Goodall is perhaps the most famous natural scientist to at least entertain the notion that the creatures exist. In 2002, she said during an interview with NPR that she was sure of it.


"I've talked to so many native Americans who all describe the same sounds, two who have seen them. I've probably got about, oh, 30 books that have come from different parts of the world, from China from, from all over the place, and there was a little tiny snippet in the newspaper just last week which says that British scientists have found what they believed to be a yeti hair and that the scientists in the Natural History Museum in London couldn't identify it as any known animal," she told interviewer Ira Flatow.


Goodall conceded there hasn't been the smoking gun that proves the existence of Sasquatch, and told Flatow, "of course, the big, the big criticism of all this is, 'Where is the body?' You know, why isn't there a body? I can't answer that, and maybe they don't exist, but I want them to."


While Goodall is interested in what other researchers are doing in regards to Bigfoot, protecting chimpanzees and other great apes keeps her too busy to comb the woods of North America searching herself.


"Chimpanzees are very endangered," she told HuffPost. "They only live in Africa and when I began in 1960, there were probably close to 2 million living in Africa. Today, it's less than 300,000 spread over 21 nations with the only significant numbers in the Congo."


Most people grasp the concept of ape extinction on an abstract basis, but Goodall said she believes that when they see live primates such as Crystal the capuchin monkey on the new NBC sitcom "Animal Practice," they inadvertantly assume the animals aren't endangered.


"I think people have been getting the wrong message through Hollywood and other such outfits for a very long time," she said. "People don't realize, first, the cruelty, to train the chimp for entertainment. You must take it away from its mother when it's very young, so the little thing never has the chance to learn how to be a chimp because they learn, just as we do.
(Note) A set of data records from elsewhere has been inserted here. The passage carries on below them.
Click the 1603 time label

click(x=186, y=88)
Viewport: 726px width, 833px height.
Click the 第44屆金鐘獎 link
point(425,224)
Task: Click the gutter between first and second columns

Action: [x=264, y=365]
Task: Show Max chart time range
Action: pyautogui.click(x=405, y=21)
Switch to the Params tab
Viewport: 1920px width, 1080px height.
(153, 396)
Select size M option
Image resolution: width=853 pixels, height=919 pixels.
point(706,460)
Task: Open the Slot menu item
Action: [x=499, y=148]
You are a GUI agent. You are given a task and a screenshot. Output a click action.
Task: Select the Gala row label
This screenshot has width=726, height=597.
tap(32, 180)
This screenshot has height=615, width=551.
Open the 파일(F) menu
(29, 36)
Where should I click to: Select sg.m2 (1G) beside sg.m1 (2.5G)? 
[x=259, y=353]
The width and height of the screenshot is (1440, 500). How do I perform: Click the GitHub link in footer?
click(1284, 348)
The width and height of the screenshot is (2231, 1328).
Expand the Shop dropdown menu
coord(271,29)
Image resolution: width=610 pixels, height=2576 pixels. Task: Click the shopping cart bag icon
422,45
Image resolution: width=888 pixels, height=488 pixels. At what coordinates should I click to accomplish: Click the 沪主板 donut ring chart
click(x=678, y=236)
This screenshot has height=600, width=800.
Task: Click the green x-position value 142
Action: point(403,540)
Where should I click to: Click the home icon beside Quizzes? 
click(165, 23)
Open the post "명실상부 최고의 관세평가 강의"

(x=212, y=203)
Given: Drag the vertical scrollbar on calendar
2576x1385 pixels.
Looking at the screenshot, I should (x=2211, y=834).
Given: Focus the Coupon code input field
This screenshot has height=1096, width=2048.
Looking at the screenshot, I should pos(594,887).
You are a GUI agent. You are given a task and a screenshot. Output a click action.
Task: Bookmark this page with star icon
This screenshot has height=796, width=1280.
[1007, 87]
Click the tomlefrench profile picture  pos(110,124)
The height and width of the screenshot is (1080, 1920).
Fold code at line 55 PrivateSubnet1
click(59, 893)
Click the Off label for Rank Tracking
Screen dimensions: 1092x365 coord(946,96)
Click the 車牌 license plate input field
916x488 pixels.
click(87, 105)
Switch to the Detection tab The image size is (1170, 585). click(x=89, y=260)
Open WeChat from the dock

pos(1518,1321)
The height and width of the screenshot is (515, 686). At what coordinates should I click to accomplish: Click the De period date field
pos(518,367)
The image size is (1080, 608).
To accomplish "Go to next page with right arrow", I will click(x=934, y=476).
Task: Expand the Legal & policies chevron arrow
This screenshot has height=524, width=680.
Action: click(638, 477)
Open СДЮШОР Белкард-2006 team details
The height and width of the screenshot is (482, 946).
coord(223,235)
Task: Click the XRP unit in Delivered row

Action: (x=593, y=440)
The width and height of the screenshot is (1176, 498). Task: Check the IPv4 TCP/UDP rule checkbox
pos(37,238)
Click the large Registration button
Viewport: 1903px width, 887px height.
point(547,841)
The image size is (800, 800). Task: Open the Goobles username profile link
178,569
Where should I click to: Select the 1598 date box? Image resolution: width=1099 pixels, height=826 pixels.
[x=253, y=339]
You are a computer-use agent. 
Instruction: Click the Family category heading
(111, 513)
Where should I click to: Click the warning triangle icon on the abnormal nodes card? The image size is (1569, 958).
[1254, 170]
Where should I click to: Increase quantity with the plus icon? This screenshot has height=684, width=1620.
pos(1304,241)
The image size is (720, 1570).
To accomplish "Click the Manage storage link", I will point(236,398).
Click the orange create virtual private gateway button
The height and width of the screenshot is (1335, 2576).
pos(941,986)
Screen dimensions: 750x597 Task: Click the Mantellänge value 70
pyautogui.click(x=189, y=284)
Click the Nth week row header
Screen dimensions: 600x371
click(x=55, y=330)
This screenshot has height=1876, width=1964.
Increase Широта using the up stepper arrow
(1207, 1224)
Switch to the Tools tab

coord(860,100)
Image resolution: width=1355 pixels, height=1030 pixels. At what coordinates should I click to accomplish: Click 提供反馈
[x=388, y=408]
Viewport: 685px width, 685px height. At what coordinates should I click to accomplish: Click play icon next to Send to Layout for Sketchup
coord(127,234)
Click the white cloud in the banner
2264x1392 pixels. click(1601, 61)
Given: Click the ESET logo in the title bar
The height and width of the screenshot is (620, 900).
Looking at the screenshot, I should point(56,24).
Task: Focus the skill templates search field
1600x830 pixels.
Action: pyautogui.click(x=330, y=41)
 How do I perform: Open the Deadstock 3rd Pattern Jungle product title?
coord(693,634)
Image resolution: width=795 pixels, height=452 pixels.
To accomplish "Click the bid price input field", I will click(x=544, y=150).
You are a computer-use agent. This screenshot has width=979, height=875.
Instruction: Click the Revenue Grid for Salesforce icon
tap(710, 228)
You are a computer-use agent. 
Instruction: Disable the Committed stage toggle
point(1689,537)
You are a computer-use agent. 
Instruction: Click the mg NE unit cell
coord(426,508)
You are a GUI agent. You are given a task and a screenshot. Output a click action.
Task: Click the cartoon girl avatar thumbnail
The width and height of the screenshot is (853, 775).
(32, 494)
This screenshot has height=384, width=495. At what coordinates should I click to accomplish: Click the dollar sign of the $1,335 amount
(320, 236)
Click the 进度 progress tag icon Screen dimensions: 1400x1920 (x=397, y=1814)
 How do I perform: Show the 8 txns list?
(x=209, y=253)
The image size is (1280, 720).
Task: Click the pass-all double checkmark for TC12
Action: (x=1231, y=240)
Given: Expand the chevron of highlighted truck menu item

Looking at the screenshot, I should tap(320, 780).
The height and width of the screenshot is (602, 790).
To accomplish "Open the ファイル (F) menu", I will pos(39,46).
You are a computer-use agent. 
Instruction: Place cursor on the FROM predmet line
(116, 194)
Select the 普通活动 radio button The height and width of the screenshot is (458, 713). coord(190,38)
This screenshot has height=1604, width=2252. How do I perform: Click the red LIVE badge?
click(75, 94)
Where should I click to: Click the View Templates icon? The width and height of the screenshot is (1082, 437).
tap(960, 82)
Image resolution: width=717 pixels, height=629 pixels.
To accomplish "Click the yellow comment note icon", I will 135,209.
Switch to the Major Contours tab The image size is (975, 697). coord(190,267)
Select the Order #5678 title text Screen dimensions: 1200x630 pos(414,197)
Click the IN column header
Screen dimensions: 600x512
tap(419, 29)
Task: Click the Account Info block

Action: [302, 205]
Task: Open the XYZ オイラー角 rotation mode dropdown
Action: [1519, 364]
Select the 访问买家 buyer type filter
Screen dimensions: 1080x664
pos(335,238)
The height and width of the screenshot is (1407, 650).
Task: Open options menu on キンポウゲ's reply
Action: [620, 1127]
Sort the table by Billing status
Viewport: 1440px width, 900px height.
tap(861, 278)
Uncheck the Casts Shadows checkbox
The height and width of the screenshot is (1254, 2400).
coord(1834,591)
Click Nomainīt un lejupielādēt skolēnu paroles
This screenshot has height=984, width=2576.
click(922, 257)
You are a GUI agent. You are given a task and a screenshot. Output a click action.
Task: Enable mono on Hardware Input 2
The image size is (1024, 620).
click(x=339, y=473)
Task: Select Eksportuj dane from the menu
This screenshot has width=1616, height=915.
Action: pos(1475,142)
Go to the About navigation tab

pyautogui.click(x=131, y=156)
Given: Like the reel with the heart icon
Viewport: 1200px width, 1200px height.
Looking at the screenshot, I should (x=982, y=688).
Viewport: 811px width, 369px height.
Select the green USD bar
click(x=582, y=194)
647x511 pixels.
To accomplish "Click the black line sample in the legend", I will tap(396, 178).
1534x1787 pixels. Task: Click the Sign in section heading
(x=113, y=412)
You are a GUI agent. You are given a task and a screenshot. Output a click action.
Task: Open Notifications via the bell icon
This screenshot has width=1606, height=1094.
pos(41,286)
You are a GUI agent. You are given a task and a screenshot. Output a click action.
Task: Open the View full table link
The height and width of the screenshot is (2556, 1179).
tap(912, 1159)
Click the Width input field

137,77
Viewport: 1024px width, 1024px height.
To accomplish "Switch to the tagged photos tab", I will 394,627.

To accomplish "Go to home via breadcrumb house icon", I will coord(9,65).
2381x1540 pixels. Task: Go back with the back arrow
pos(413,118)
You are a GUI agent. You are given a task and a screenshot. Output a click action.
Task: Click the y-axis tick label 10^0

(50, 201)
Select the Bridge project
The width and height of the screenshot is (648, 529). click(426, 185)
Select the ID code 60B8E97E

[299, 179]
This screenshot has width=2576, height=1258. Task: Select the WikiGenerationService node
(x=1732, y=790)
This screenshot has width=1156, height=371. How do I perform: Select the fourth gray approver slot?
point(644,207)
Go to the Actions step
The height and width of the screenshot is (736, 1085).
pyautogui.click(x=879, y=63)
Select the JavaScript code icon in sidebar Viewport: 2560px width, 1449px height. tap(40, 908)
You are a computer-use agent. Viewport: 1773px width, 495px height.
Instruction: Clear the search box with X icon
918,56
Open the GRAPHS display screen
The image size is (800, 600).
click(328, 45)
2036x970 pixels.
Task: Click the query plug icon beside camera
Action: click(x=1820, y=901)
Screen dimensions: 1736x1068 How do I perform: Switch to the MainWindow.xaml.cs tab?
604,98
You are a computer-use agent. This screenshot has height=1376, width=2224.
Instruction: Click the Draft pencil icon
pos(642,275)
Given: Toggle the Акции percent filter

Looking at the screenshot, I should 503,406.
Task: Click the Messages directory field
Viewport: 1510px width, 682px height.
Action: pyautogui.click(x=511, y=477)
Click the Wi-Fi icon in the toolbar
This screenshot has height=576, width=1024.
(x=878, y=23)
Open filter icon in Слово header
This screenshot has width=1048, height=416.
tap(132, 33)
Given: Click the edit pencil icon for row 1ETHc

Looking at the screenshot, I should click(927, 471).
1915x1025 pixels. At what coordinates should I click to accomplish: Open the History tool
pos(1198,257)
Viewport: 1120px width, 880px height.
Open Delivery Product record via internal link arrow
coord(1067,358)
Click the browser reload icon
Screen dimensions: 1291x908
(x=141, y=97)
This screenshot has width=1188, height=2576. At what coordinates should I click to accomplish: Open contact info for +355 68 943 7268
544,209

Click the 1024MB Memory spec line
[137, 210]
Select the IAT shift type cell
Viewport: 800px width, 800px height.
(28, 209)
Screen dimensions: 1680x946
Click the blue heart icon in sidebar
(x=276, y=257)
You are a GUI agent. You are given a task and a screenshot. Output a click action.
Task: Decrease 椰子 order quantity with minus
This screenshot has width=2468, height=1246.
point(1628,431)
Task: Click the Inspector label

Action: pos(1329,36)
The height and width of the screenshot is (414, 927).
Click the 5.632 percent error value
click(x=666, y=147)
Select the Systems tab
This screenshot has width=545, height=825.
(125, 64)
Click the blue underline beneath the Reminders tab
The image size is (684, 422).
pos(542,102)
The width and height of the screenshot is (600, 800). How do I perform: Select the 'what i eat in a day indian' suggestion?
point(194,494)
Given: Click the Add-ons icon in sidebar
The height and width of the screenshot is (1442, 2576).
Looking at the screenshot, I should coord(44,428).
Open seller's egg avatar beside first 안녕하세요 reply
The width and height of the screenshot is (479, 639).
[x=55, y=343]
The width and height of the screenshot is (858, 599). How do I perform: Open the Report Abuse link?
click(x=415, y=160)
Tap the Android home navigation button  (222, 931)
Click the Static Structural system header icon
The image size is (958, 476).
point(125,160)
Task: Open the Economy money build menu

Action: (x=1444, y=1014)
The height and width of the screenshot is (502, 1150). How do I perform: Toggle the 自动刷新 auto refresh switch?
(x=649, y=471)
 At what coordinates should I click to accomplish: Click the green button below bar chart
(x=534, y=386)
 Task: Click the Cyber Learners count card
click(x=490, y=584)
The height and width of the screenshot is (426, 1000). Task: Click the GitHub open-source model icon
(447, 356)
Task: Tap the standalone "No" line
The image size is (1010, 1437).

"By the time they're 7 or 8 and too strong to be used as entertainment or pets, or whatever people have taken them for, by then, they don't know how to be a chimp so their future is pretty bleak."


Goodall can be seen Oct. 9 when Animal Planet airs "Jane's Journey," a 2010 documentary about her life and work.

CORRECTION: An earlier version of the story incorrectly referred to The Jane Goodall Insitute as The Jane Goodall Foundation.